## Task description:
Please write out every entry below exactly, leaving out any pictures.

===== Extracted material =====

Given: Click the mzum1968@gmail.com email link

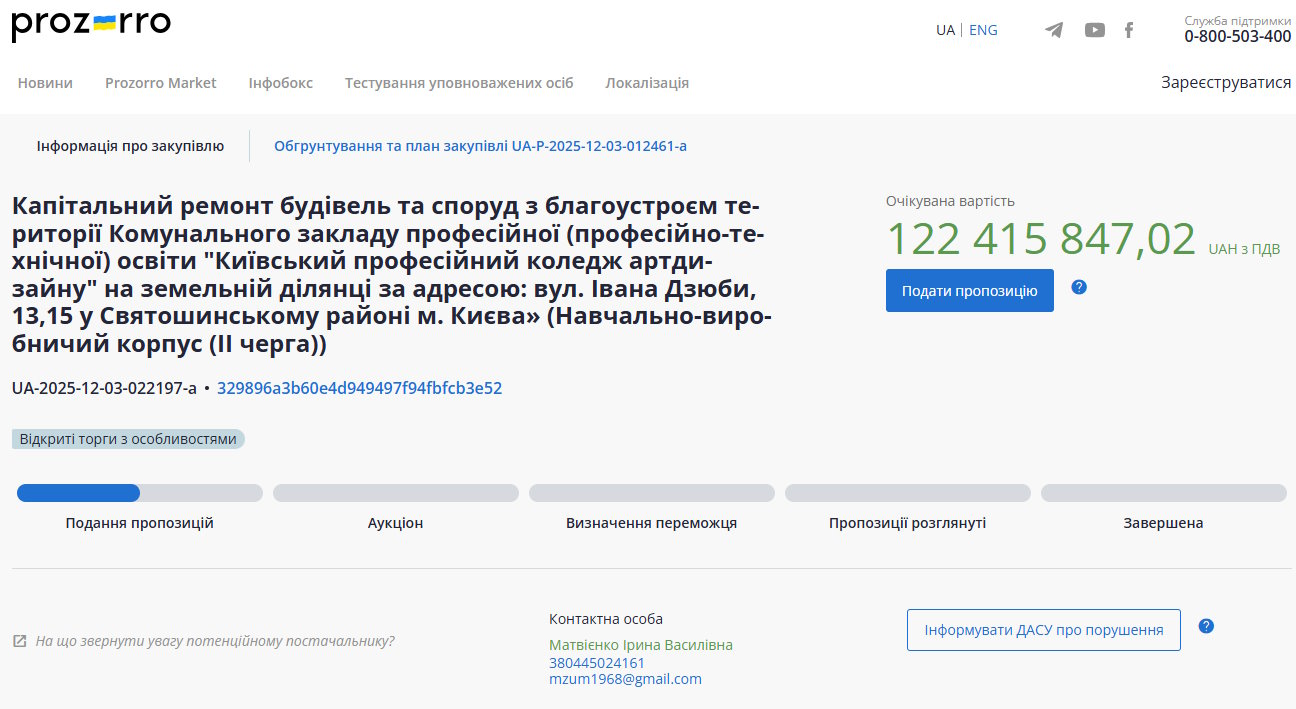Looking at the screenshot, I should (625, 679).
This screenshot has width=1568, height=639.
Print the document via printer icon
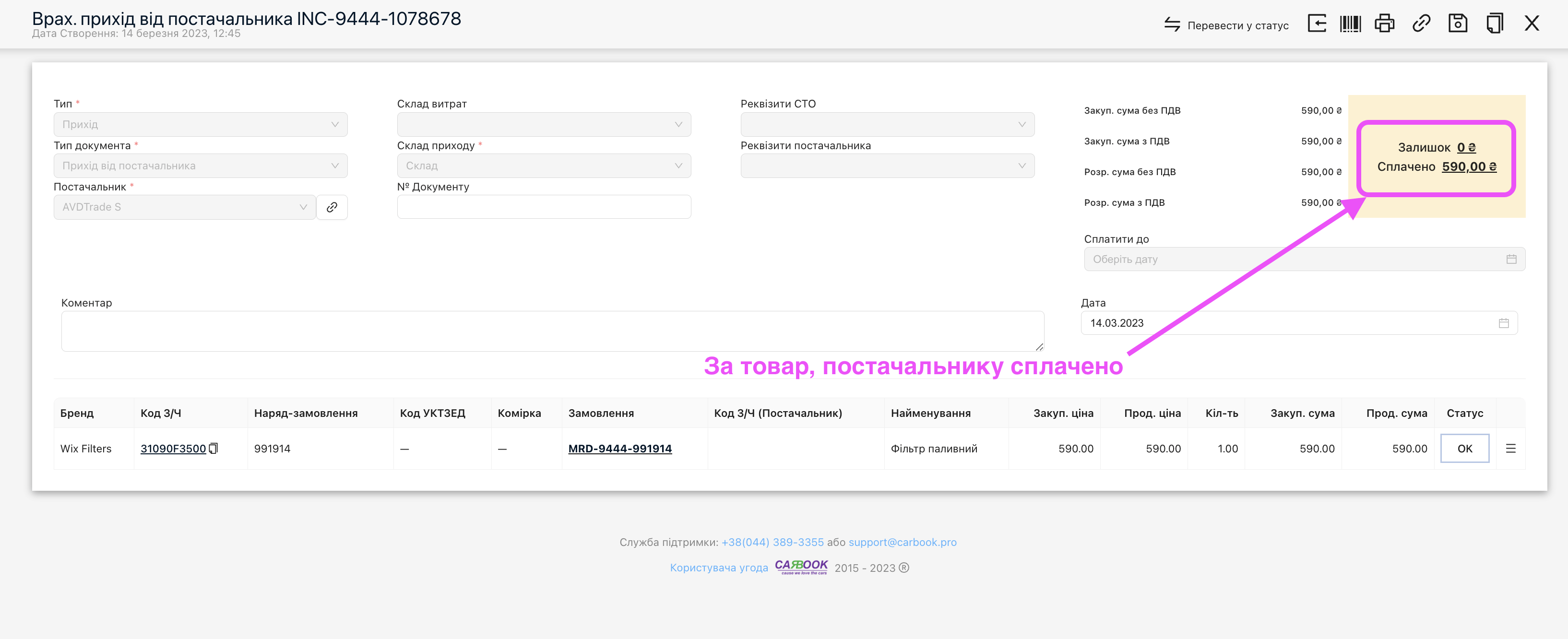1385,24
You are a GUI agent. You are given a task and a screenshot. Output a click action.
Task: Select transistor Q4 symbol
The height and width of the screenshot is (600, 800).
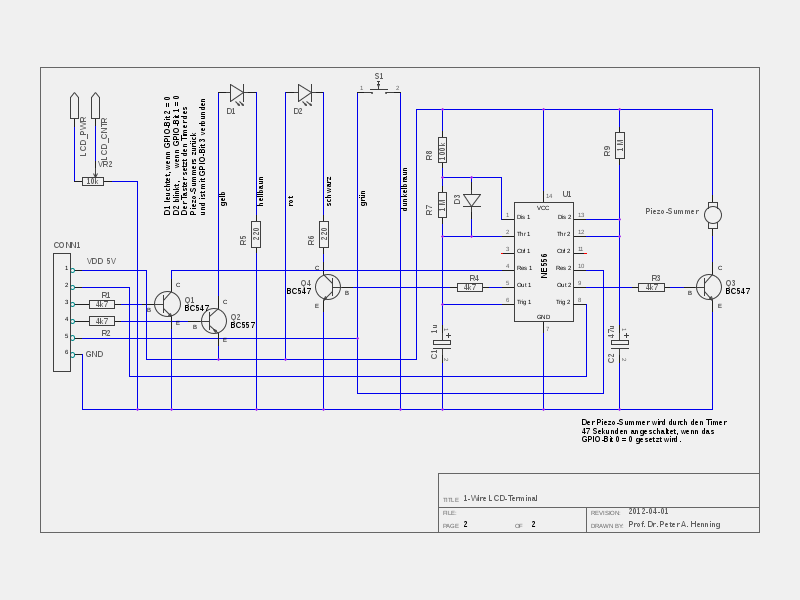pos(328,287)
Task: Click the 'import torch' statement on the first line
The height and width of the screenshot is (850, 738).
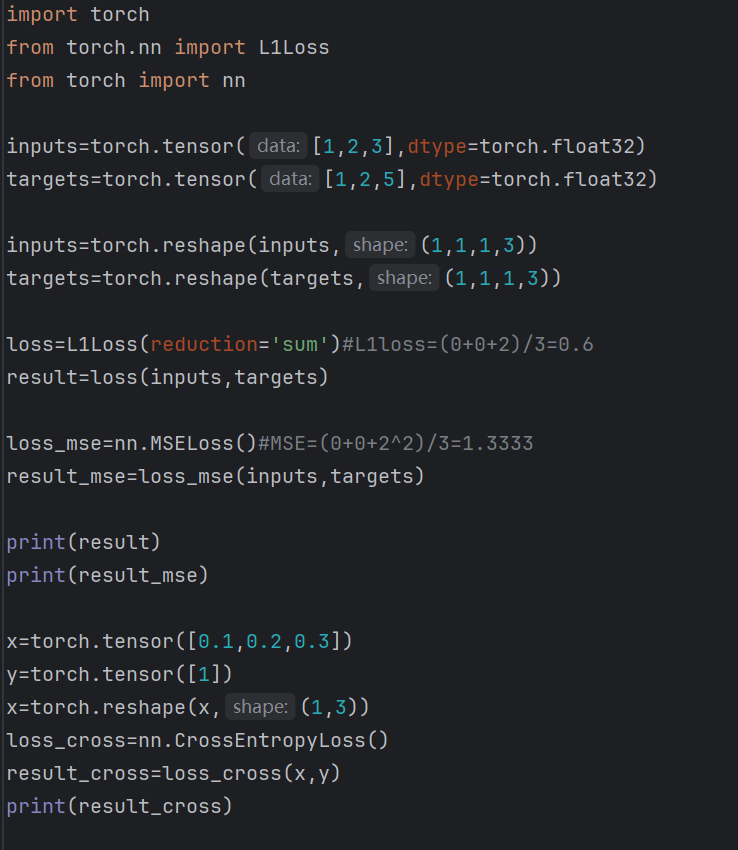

=====

## Solved problem:
Given: Click the mzum1968@gmail.com email link

Looking at the screenshot, I should (625, 679).
This screenshot has width=1568, height=639.
Print the document via printer icon
1385,24
You are a GUI agent. You are given a task and a screenshot. Output a click action.
Task: Select transistor Q4 symbol
The height and width of the screenshot is (600, 800).
pos(328,287)
Task: Click the 'import torch' statement on the first line
The height and width of the screenshot is (850, 738).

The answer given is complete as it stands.